Situation Awareness¶
Situation awareness (SA) is the perception, comprehension, and projection of environmental elements in time and space. Endsley's (1995) three-level model provides the foundational framework:
- Level 1 — Perception: What elements are present in the environment
- Level 2 — Comprehension: What those elements mean in context
- Level 3 — Projection: What will happen next based on current understanding
Mapping to LLM Agents¶
For LLM agents, the SA framework maps directly to architectural properties:
- L1 (Perception) = What is in the agent's context window. The context window IS the SA boundary — anything outside it is not perceived.
- L2 (Comprehension) = The LLM's inference capabilities applied to context content. Understanding relationships, identifying anomalies, recognising patterns.
- L3 (Projection) = Chain-of-thought reasoning about future states, or tool-calling to simulation codes for physics-based projection (see simulator-coupling).
Distributed SA in Multi-Agent Systems¶
Stanton's Distributed SA (DSA) theory treats SA as an emergent sociotechnical property — not something any single agent possesses but something that arises from the interactions between agents (human and AI) and their environment. Gao et al.'s ATSA framework formally includes AI agents as SA subjects.
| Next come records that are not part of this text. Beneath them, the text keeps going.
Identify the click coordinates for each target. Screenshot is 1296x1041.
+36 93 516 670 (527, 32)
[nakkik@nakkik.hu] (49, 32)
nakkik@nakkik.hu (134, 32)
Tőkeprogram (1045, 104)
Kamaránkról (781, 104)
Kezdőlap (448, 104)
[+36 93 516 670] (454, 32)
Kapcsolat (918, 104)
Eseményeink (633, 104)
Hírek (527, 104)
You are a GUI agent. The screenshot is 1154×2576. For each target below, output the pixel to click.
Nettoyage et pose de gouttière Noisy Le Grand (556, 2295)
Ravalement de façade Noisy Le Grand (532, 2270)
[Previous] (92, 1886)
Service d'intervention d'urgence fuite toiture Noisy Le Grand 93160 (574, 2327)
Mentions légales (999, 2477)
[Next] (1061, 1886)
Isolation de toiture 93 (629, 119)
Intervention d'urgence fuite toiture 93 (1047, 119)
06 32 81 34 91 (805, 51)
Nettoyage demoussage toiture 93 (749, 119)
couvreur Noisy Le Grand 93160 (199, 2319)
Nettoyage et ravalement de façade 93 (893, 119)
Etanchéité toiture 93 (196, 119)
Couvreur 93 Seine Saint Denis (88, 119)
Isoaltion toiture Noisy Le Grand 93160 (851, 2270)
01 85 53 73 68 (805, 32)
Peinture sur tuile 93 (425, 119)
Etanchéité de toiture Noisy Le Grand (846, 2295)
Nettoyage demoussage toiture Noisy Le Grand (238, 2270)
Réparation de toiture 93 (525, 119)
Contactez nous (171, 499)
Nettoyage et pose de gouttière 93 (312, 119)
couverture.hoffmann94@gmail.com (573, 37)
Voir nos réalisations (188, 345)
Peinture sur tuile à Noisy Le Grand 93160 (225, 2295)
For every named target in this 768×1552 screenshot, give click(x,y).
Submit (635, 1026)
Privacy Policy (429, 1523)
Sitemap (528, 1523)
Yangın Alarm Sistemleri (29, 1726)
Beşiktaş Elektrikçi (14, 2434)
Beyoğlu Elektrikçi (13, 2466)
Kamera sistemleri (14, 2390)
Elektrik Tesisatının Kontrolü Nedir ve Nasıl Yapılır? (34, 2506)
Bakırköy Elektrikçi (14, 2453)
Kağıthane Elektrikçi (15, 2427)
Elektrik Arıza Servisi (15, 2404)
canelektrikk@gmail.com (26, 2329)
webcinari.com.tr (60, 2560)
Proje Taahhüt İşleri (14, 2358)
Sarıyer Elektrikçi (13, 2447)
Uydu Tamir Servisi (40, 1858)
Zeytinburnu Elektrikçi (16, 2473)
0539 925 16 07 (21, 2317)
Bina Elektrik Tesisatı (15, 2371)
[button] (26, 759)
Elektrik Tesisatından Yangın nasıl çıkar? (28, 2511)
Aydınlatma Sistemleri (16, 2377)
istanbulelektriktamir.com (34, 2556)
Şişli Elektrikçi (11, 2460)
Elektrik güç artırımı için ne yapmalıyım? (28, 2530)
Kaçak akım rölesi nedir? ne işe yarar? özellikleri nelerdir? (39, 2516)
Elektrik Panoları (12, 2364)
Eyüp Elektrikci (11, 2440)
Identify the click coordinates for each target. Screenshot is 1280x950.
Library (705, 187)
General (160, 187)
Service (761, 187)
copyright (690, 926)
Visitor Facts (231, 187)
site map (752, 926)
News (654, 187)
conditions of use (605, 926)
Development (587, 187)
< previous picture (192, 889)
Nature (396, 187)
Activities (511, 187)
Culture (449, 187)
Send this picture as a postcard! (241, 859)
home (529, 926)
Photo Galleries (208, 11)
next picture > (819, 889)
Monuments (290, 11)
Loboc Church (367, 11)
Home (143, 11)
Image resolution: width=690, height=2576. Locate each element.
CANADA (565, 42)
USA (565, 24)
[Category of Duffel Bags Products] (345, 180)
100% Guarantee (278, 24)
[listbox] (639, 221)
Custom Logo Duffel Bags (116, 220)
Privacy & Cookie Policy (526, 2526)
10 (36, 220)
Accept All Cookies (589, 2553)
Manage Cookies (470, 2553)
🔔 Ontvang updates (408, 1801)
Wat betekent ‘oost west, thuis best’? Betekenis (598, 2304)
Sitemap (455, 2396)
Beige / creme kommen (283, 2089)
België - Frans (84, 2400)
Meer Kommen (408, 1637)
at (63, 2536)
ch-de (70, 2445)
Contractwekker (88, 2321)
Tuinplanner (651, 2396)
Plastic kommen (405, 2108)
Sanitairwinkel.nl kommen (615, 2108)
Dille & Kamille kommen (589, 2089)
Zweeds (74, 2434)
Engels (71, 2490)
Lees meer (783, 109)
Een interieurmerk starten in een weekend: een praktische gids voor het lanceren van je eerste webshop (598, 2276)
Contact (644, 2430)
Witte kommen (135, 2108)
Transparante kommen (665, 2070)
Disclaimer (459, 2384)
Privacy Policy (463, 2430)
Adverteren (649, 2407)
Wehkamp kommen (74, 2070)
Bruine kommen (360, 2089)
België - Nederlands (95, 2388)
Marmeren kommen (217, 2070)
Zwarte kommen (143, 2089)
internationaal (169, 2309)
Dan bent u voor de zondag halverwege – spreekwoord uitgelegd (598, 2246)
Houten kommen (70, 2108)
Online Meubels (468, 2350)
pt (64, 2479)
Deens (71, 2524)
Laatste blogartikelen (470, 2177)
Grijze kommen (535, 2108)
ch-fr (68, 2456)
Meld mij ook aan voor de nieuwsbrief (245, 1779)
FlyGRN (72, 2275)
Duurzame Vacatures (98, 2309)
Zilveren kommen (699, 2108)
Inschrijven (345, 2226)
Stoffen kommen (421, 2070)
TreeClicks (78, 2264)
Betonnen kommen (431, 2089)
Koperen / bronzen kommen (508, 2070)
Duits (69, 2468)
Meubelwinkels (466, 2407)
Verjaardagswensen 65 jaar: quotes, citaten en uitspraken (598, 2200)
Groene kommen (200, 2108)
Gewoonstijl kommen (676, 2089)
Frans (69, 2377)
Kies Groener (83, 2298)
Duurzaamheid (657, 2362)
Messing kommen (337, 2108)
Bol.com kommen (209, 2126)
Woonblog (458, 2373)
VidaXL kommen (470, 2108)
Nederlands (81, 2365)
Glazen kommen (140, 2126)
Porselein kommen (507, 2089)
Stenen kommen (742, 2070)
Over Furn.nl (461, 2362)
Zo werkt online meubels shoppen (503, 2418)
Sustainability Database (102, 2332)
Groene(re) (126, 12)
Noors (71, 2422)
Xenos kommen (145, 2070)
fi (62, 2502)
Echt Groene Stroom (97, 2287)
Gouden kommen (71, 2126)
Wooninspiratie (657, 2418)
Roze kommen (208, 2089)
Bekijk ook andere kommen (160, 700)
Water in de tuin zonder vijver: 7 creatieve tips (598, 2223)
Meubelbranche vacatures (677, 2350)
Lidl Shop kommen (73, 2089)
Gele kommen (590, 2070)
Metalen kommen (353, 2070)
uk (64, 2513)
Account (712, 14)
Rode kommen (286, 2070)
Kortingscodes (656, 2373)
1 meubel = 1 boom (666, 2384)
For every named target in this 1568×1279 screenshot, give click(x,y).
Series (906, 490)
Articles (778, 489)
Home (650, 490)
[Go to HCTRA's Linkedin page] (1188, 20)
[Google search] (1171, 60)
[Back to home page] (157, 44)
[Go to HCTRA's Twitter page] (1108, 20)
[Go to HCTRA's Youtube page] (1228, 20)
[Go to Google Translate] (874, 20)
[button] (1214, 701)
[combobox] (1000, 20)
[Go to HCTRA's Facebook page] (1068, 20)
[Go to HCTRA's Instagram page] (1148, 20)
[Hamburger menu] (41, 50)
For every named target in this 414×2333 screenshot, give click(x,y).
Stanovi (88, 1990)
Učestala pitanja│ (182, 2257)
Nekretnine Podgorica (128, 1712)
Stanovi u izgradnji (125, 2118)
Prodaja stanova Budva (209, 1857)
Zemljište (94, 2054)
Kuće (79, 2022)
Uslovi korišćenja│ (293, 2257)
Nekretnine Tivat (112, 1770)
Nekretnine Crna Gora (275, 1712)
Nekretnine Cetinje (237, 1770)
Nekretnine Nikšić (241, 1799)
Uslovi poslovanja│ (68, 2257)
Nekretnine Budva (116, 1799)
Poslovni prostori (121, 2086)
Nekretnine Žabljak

Context divergence directly maps to distributed SA failure: when agents build different contexts (different join times, different compression histories, different retrieved documents), their L1 perception diverges, leading to divergent L2 comprehension and L3 projection.
Out-of-Loop Problem¶
A critical human factors concern: operator SA degrades with longer autonomous AI horizons. If the AI system operates independently for extended periods, the human operator loses track of the evolving situation. When they need to intervene — precisely when human judgment matters most — their SA is poorest.
SA Bridge Role¶
The SA Bridge is a designated agent role that translates multi-agent outputs into operator-comprehensible summaries. It does not generate its own analysis but synthesises and presents other agents' work in a format optimised for maintaining operator SA. This role maps to the hsi-architecture delivery layer.
Worked Example¶
Two agents with different conversation histories have different L1 (different facts perceived). This leads to different L2 (different interpretations of plant state). Their L3 projections diverge because they are projecting from different understood states. This is not a reasoning failure — it is a perception failure caused by context-management differences. The fix is better context management, not better models.